Root-cause analysis of the balenaFin high-temperature USB issue

Earlier today, we announced our decision to recall all v1.1 balenaFins due to a USB malfunction at high temperatures. If you think your balenaFin might be affected, please follow the instructions outlined here.

This issue prevents affected balenaFins from accessing any USB peripherals when the ambient temperature rises above 45-50°C (113-132°F). It also means that those devices relying on ethernet connectivity are disconnected at these higher temperatures since the ethernet bridge is also USB-based. The mPCIe connector, being USB-based, will also be affected by the disconnection.

Based on our estimates, around 90% of all deployed balenaFins are likely affected by this issue. We are fully aware that a recall negatively impacts our customers and introduces friction in their fleet operations, which we, as a company, strive to reduce.

Ultimately, it is our responsibility to take this as a learning opportunity to improve our processes. We now have a more robust testing procedure for both our design and manufacturing processes. The performance of every connectivity protocol at low and high operational temperatures is now part of our standard suite of tests.

This blogpost aims to offer an in-depth technical explanation of the underlying issue and the steps we are taking to prevent this from happening again.

balenaFin USB topology

Key components of the balenaFin's USB topology are presented in figure 1. The two main blocks are the USB hub and switch, which allows for regular USB operation and internal eMMC flashing.

The USB hub is based on the LAN9514i chipset (LAN9514 on the v1.0 revision), which has an integrated USB to Ethernet bridge (PHY included). This structure has the benefit of a considerably smaller footprint, but it also means that if the hub is disconnected, so will the Ethernet connection.

The USB switch works by sensing power (VBUS) on the micro-USB connector. When a powered device is detected, the USB interface on the compute module is wired directly to the micro-USB connector. When no powered device is detected, the compute module is connected to the USB hub. The former situation only occurs when the balenaFin is connected to a host device (PC or laptop) to flash the internal eMMC memory.

Reported issues

The first report of a potential operating temperature issue was posted in our forums in June 2019:

We concluded that the USB power protections were being triggered by the heat generated from a combination of high current draw and CPU load. This theory seemed to be confirmed by the fact that placing a heatsink on top of the USB protection chips made the issue disappear.

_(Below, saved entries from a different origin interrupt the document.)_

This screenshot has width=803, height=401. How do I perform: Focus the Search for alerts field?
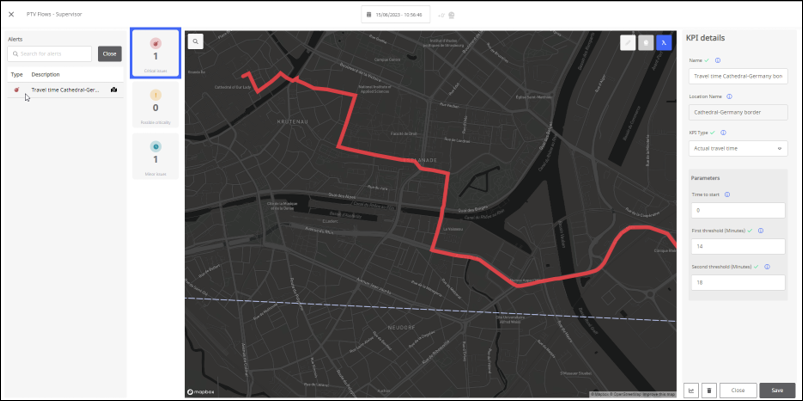(50, 54)
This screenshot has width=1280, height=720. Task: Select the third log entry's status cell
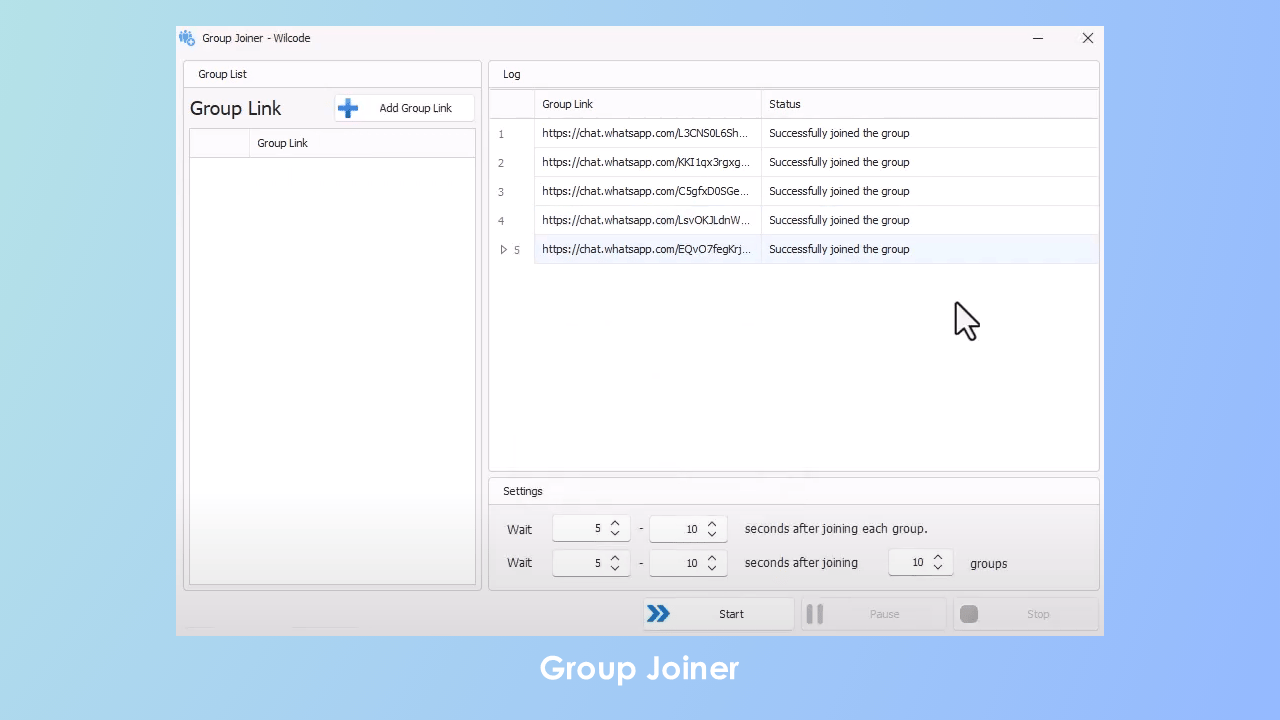pyautogui.click(x=839, y=191)
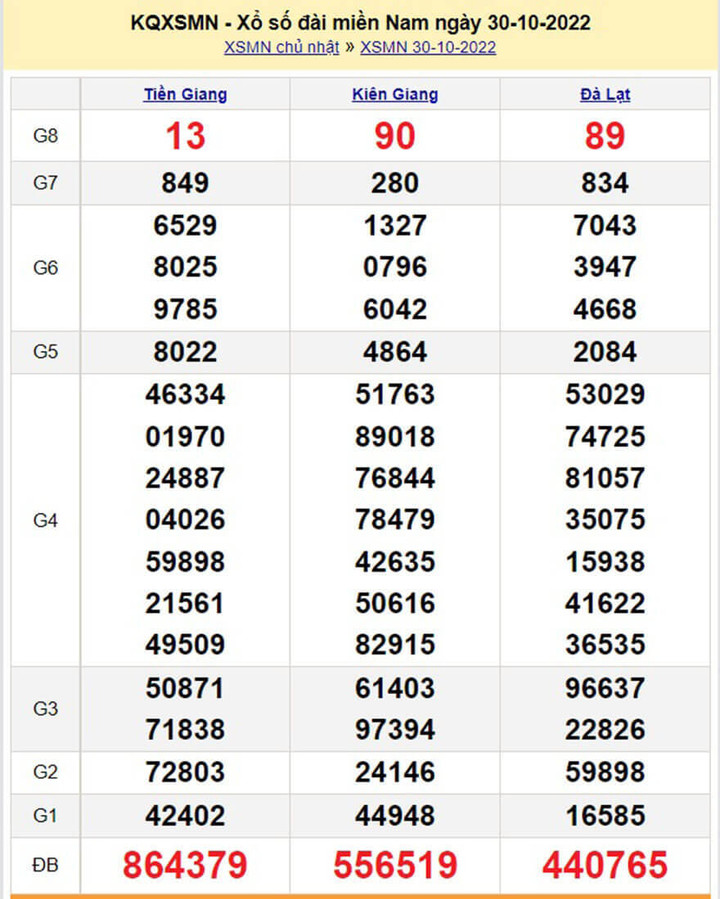Select the G8 result 13
720x899 pixels.
[185, 136]
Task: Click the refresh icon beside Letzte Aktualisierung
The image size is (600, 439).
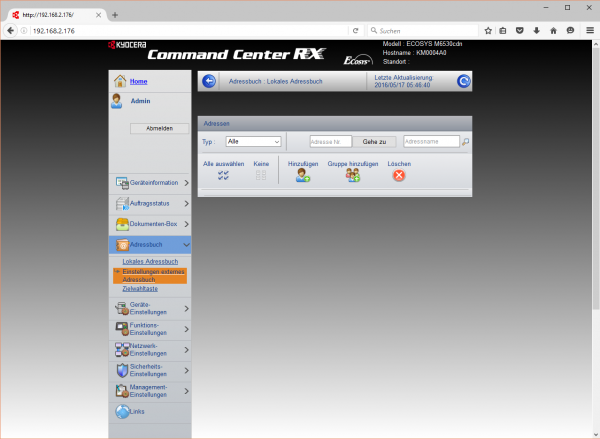Action: coord(464,81)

In retrospect, we missed that the addition of vents also reduced the ambient temperature inside the case, hinting that something else might have been going on.

Approximately a year later, another balenaFin customer contacted us via our balenaCloud support chat to report a similar issue. The following situation was also reported in our forums around that time:

With the help of a customer who performed an extensive early investigation, we extracted two previously unknown facts:

• The Ethernet interface was being disconnected along with the plugged USB devices.
• balenaFin revision (v1.0) did not appear to be affected.

With this new information, we decided to launch a full investigation to test the v1.1 balenaFin's performance at higher temperatures.
While the v1.0 balenaFin was fully tested under high temperatures, the v1.1 balenaFin was only subject to a limited test suite (cold-boot and power-cycle). There were two main reasons for that:

• Since the LAN9514i hub is individually tested for performance at high temperatures by the manufacturer, we decided to skip this test.
• The only other change related to the USB circuitry was the ability to power from the micro-USB port. This is only used when flashing the balenaFin memory, and not intended to be done at high temperatures.

Investigation

We performed a series of tests in a temperature-controlled chamber that was set to reach an ambient temperature of 80°C, heating at a rate of 1°C/minute. Once the maximum temperature was reached, the devices were left idle for a minimum of 30 minutes before performing any further operations.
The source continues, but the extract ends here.